** YOUR INSTRUCTIONS **
In the listing, locate the line containing "This screenshot has height=547, width=381.", then quote it and all following lines exactly. Omit pictures.

** RECORDS FOR THIS TASK **
..........
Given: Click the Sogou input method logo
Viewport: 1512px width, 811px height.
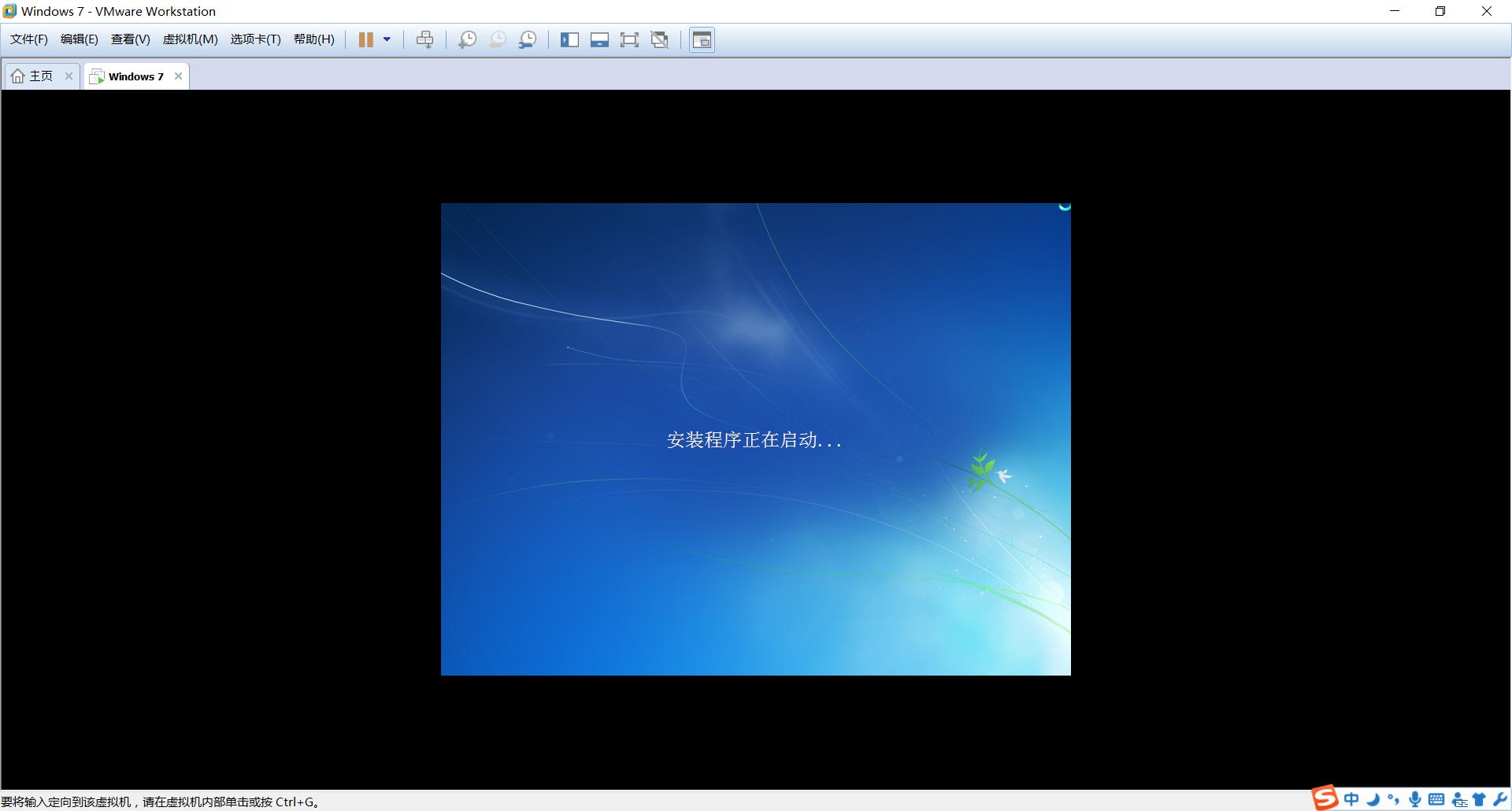Looking at the screenshot, I should [1325, 798].
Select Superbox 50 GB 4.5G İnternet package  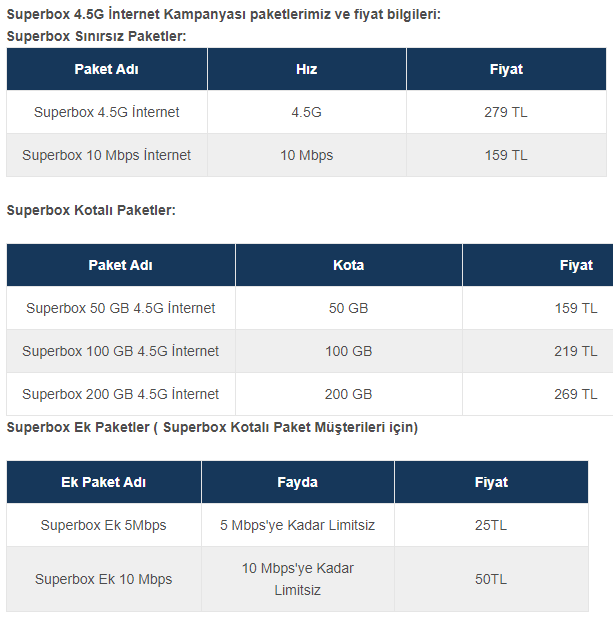click(120, 308)
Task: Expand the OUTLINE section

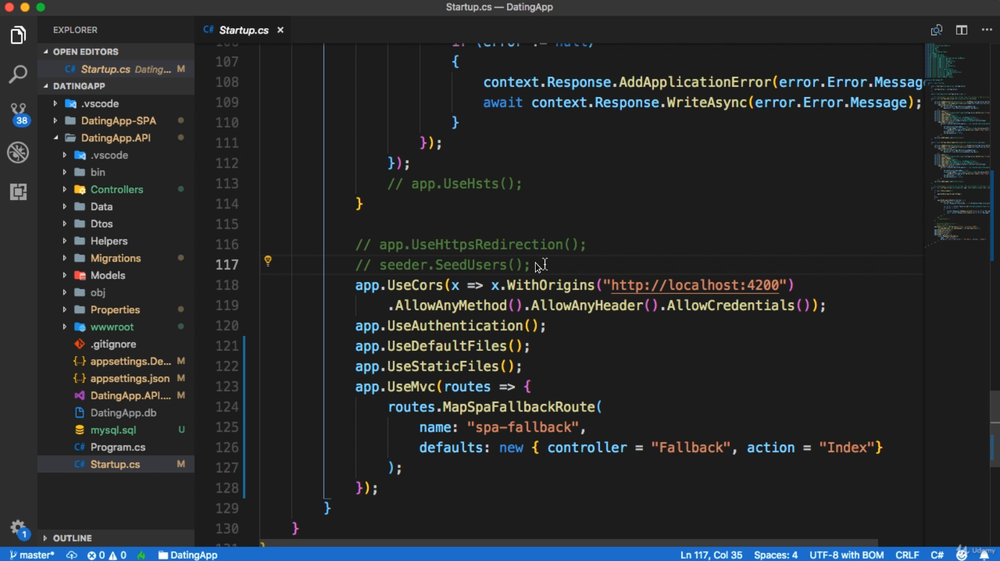Action: pos(72,538)
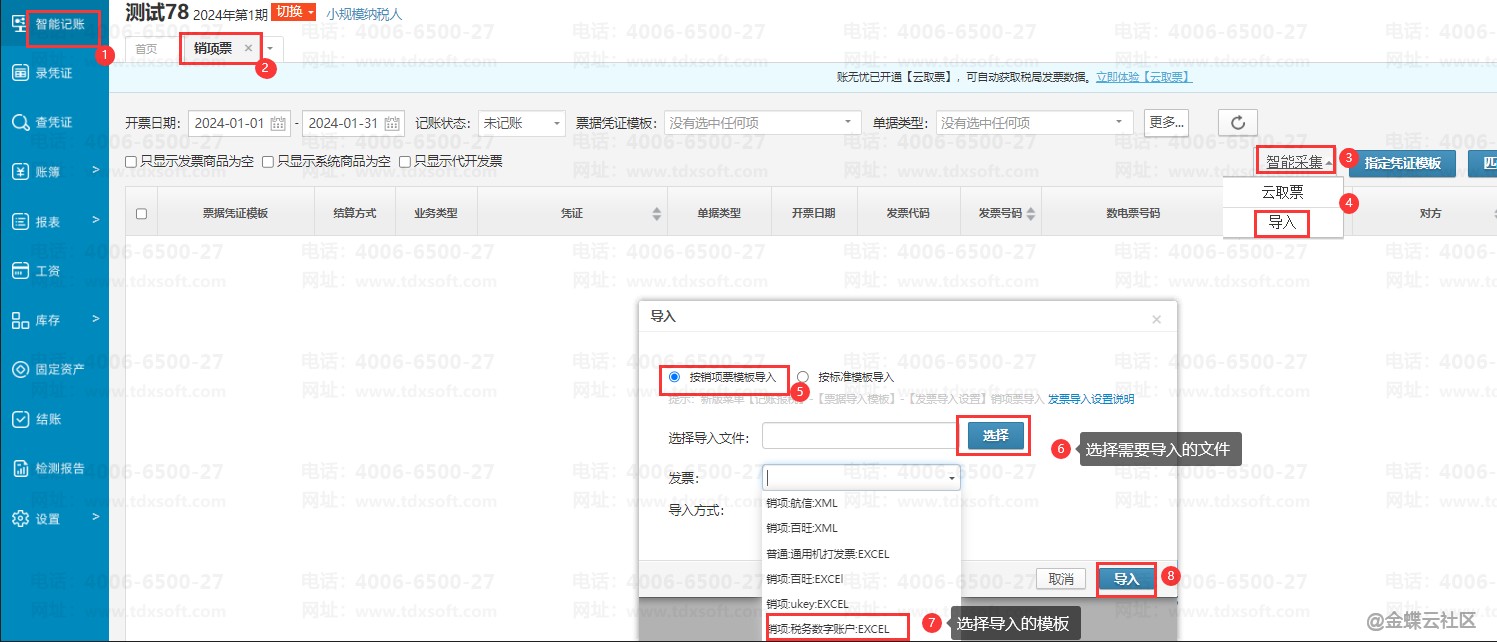Image resolution: width=1497 pixels, height=642 pixels.
Task: Open calendar icon for start date
Action: tap(278, 123)
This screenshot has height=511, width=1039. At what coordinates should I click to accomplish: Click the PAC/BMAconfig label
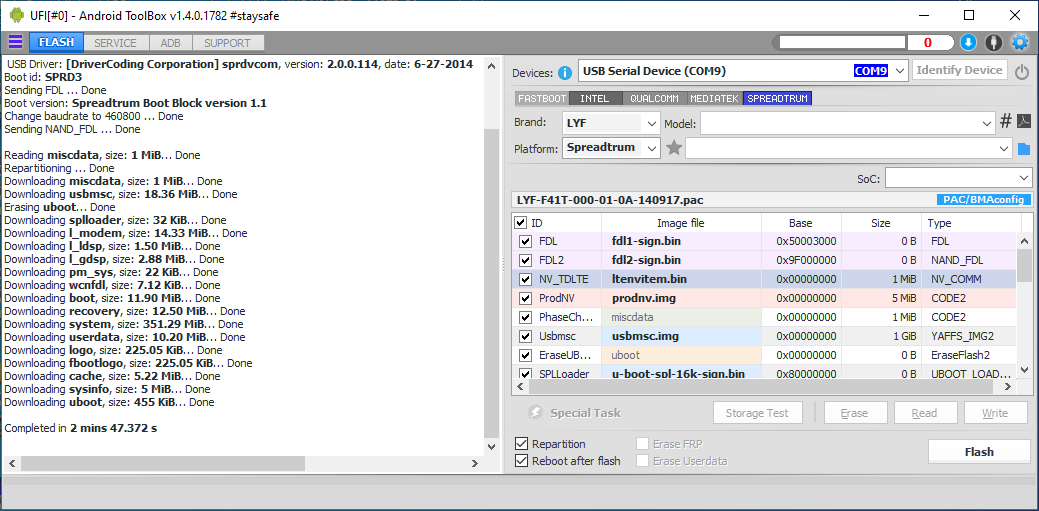click(982, 200)
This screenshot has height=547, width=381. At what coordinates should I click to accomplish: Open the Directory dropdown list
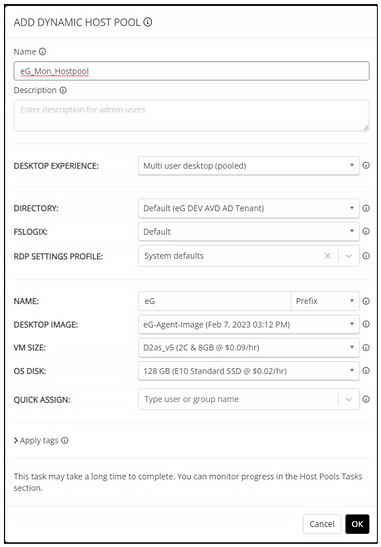pos(249,208)
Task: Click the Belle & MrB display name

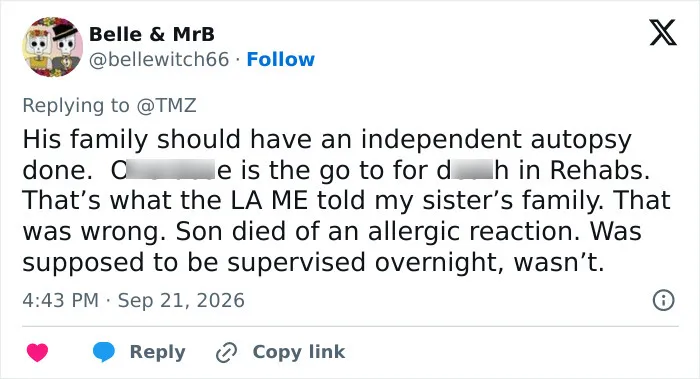Action: (152, 34)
..........
** REPLY **
This screenshot has height=547, width=381. At what coordinates should I click to accomplish: Open the Directory dropdown list
pos(249,208)
Task: Click the Belle & MrB display name

Action: (152, 34)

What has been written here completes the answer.